Phosphodiesterase 2A (PDE2A) expression is Increased by Lipopolysaccharide (LPS) through p38 and c‐Jun N‐terminal Kinase (JNK) Mitogen‐activated protein kinase (MAPK) pathways in Mouse Lung Microvascular Endothelial Cells (MLMVEC)

PDE2A is stimulated by cGMP to hydrolyze cAMP, a potent anti‐inflammatory molecule. We previously found that increased PDE2A expression can exacerbate inflammation and barrier dysfunction when cGMP levels are elevated (Schmidt et al. AJP Lung 2008). TNFα increased PDE2A expression in human umbilical vein endothelial cells through p38 MAPK (Seybold et al. Blood 2005) but less is known about PDE2A regulation in MLMVEC. To determine if MAPK pathways are involved in MLMVEC PDE2A expression, we exposed MLMVEC to LPS (1 μg/ml) in vitro.
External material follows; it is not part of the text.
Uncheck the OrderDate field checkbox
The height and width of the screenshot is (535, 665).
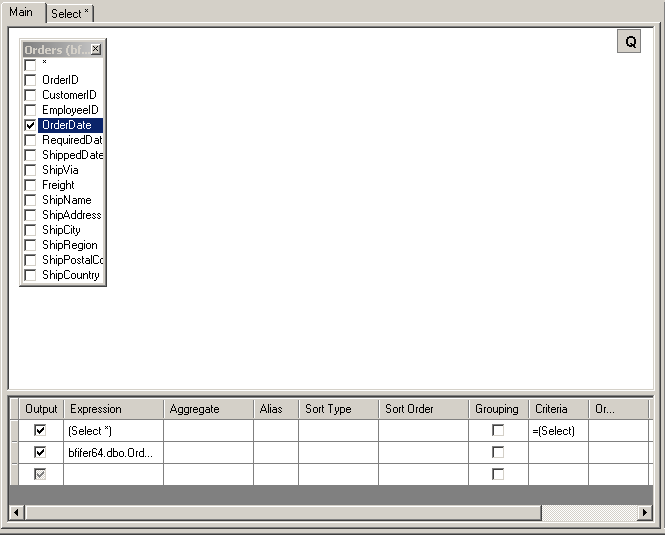(30, 125)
Western blotting analysis revealed that LPS increased PDE2A protein expression by 15 min with a peak effect at 6 h. LPS activated p38 and JNK MAP kinase by 5 and 15 min, respectively, with translocation of phosphorylated p38 into the nucleus at 5 min post‐LPS. The LPS‐induced increase in PDE2A expression was attenuated by a specific inhibitor of p38 (SB203580, 10 μM) or JNK (SP600125, 10 μM). We conclude that LPS increases PDE2A expression in MLMVEC through the activation of p38 and JNK MAPK pathways.